Format Court ; Tu as réalisé ton premier court-métrage à seulement 17 ans. Qu’est-ce qui t’a poussé à te lancer ?

Aliocha Schneider : Le film s’appelait Nous irons ensemble, ça parlait de deuil. C’était très spontané. J’avais un groupe d’amis au Québec qui se lançait en même temps dans des projets. L’un d’eux, comédien, avait trouvé de jeunes producteurs grâce à l’école de cinéma l’INIS (Institut national de l’image et du son). J’étais impressionné par cette énergie et j’ai voulu suivre le mouvement. Avec très peu de moyens, on a fait un film et je l’ai envoyé en festival. Cette expérience m’a donné confiance pour la suite, notamment pour me lancer dans la musique. Je me suis rendu compte que j’étais capable de créer. A cet âge-là, on n’a pas d’expérience, mais on a de l’audace. Avec mes disques aussi, c’était ça, je me suit dit : « j’y vais ». Mon premier album est sorti quand j’avais 23 ans, je ne le ferais plus du tout comme ça aujourd’hui. Mais je suis heureux de l’avoir publié, car il représente une photographie de qui j’étais à ce moment-là, il correspond à un moment précis dans mon parcours artistique.

Cette idée de photographie, c’est une manière d’accepter l’imperfection ?

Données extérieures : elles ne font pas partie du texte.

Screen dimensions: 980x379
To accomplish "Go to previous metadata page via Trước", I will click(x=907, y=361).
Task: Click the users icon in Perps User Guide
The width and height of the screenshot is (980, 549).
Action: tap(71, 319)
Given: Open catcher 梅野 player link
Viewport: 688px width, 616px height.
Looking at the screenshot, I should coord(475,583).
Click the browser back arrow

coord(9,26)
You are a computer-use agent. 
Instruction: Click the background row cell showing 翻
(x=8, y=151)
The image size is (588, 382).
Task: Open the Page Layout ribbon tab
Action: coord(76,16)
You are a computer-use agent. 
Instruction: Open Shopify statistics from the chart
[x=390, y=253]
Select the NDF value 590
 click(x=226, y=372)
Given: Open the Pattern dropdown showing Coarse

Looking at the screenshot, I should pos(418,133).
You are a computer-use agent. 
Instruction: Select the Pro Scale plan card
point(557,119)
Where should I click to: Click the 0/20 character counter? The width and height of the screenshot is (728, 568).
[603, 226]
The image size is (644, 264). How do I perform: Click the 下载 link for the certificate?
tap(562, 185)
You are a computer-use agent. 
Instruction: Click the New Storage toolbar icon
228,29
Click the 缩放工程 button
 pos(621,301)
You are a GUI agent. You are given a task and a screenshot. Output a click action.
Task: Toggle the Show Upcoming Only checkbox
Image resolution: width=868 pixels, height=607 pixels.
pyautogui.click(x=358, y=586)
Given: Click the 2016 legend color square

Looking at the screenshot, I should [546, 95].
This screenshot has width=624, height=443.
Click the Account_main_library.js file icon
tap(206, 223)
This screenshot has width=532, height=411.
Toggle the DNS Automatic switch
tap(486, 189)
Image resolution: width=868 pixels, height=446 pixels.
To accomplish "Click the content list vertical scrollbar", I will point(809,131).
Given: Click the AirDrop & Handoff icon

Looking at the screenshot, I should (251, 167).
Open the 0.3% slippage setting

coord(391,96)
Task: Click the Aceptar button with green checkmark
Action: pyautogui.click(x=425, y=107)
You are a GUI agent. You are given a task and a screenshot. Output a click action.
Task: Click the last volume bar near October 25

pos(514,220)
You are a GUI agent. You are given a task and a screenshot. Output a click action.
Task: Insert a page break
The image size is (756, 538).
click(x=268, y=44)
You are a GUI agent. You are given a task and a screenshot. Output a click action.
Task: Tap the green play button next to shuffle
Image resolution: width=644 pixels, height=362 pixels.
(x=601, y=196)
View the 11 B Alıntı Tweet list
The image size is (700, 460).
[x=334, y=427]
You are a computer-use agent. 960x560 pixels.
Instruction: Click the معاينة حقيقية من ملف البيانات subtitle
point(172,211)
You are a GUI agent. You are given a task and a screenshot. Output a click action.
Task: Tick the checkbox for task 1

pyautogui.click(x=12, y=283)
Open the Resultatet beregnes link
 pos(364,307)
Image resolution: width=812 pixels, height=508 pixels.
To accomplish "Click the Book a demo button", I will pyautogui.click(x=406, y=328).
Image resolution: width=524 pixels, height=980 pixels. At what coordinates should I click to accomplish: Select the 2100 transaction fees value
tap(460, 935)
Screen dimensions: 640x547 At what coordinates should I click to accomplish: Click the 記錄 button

A.S. : Exactement. Un film ou un disque, c’est une trace. Bien sûr, on évolue et parfois on se dit qu’on aurait fait différemment. Mais je préfère voir ces œuvres comme un album photo. On tourne les pages avec nostalgie et on se dit : « ça, c’était moi à cet instant-là ».

Tu réalises souvent toi-même tes clips. Pourquoi ?

A.S. : Parce que j’ai une idée très claire de ce que je veux. J’ai réalisé aussi plusieurs clips avec mon petit frère, Vassili. Je pense que dans un clip, l’image doit avant tout servir la musique, pas l’inverse. Certains réalisateurs veulent imposer leurs images et relèguent la chanson à l’arrière-plan. Moi, je pars toujours de la musique : elle m’inspire des images précises.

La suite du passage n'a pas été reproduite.